43Mais ce qui est repérable du côté des organisations l’est encore davantage du côté des acteurs, où, en fait, la crise de légitimité que l’évaluation engendre est encore plus manifeste. La raison en est bien connue. Malgré l’importance de salariés toujours soumis au taylorisme, la rhétorique managériale ne cesse d’affirmer qu’afin de répondre à l’intensification de la concurrence économique, il est indispensable que le salarié s’implique fortement dans l’entreprise, ce qui demande, à son tour, des mécanismes de récompense personnalisés fondés sur l’évaluation. Bien entendu, cet appel à l’initiative personnelle n’en reste pas moins sous surveillance. Mais il ne passe plus par des règles déterminées une fois pour toutes, mais plutôt par un renouveau constant des principes de l’engagement – ce qui demande une forte légitimité organisationnelle.

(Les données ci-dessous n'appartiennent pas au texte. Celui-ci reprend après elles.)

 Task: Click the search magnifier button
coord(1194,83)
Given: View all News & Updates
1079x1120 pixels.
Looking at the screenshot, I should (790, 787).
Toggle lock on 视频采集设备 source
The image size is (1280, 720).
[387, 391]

44Or, les dénonciations des méfaits et des injustices de l’évaluation sont massives parmi les salariés (Martuccelli, 2006). Il s’agit d’une conséquence presque inévitable du processus d’évaluation. En effet, les diverses injonctions à l’implication ne peuvent déboucher, au vu de l’étroitesse structurelle des récompenses, que sur des frustrations. Les individus ne peuvent qu’avoir le sentiment que leur engagement, augmentant en intensité, est insuffisamment récompensé (un sentiment que la modération salariale des dernières années et les licenciements accentuent, bien entendu, par ailleurs).

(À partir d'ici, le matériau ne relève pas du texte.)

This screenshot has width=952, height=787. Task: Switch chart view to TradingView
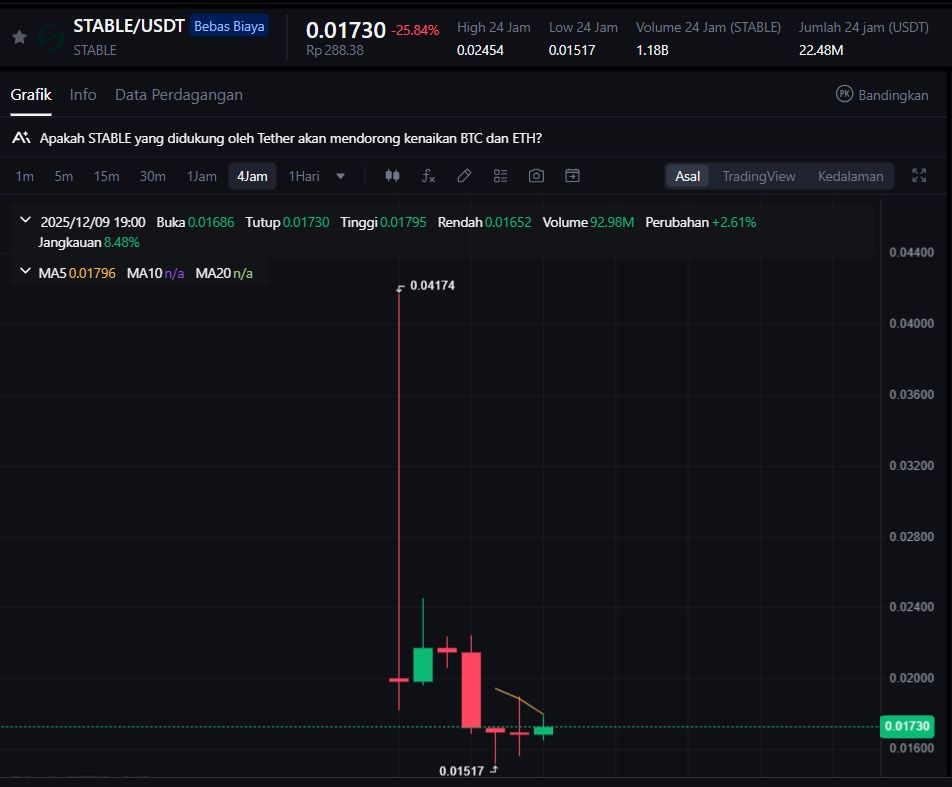coord(759,176)
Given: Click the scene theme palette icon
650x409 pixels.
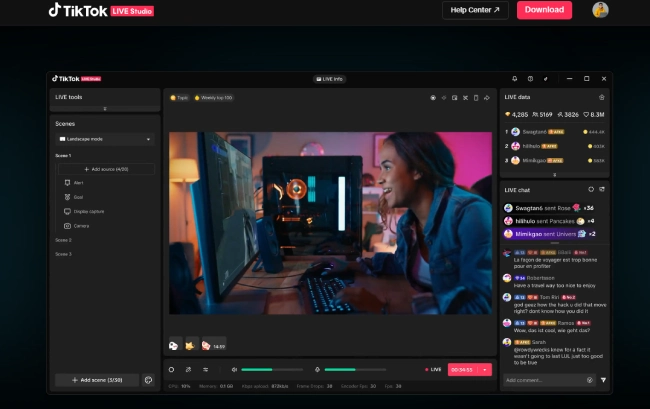Looking at the screenshot, I should (x=148, y=380).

45Du coup, les organisations, sans que cela soit une nouveauté radicale, voient se suraccentuer conjointement l’arbitraire et la flatterie. Il faut se faire bien voir et donc savoir se montrer. Pour décrire ce nouvel univers courtisan, les mots de délation ou de lèche-bottes sont souvent de mise parmi les salariés en France, notamment de la part de ceux qui travaillent dans des grands groupes. Mais le constat de ces flagorneries et de l’arbitraire des chefs se prolonge dans une critique bien plus décisive – la dénonciation d’un système de reconnaissance du mérite qui serait bel et bien en panne. Ce n’est pas, notons-le, ni la hiérarchie en tant que telle qui est rejetée ni la légitimité de l’aspiration à une promotion qui est remise en question. De ce point de vue, les individus adhèrent, pour l’essentiel, aux principes de l’organisation productive. En revanche, ils se considèrent systématiquement comme mal jugés et lésés dans l’évaluation portée sur eux. La contestation de l’autorité prend même une nouvelle forme : « qui est-il pour m’évaluer ? Qu’a-t-il fait ? Pourquoi ne reconnaît-il pas mes efforts ? »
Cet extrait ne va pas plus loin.